**About this task:** Print each record below precisely, with every picture left out of the copy.
Start of Records provided
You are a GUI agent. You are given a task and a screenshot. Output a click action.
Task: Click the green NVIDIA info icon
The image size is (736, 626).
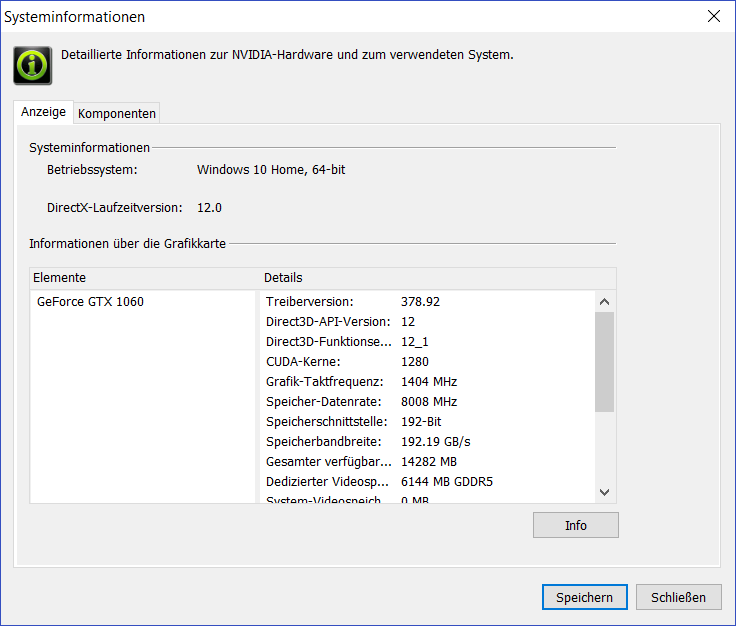click(x=33, y=64)
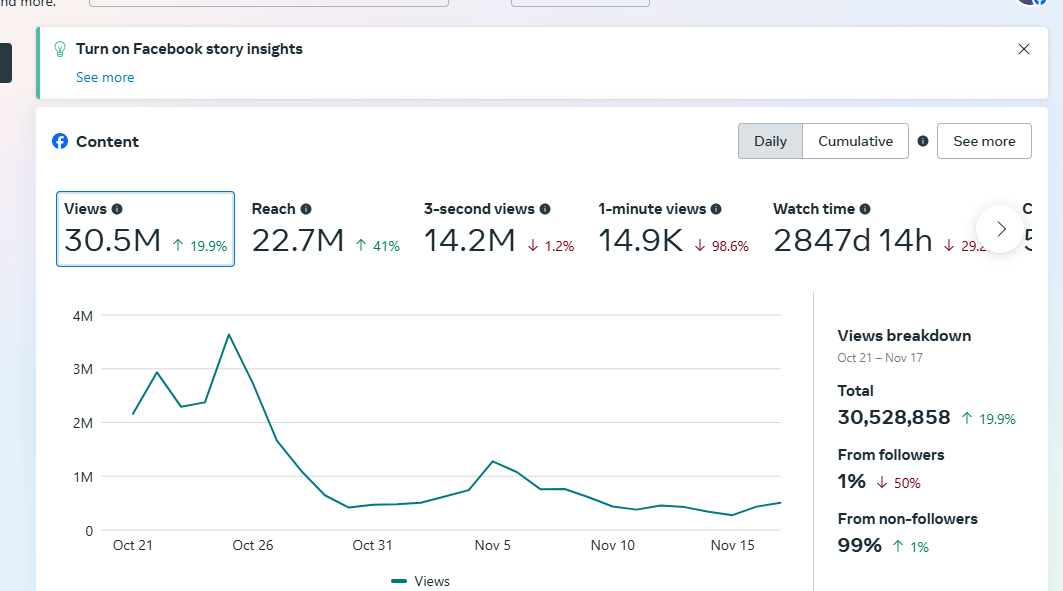Click the lightbulb icon in the story insights banner
Image resolution: width=1063 pixels, height=591 pixels.
pos(60,49)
End of Records provided
**Solution:**
You are a GUI agent. You are given a task and a screenshot. Output a click action.
Task: Click the green NVIDIA info icon
The image size is (736, 626).
click(x=33, y=64)
Click the lightbulb icon in the story insights banner
Image resolution: width=1063 pixels, height=591 pixels.
pos(60,49)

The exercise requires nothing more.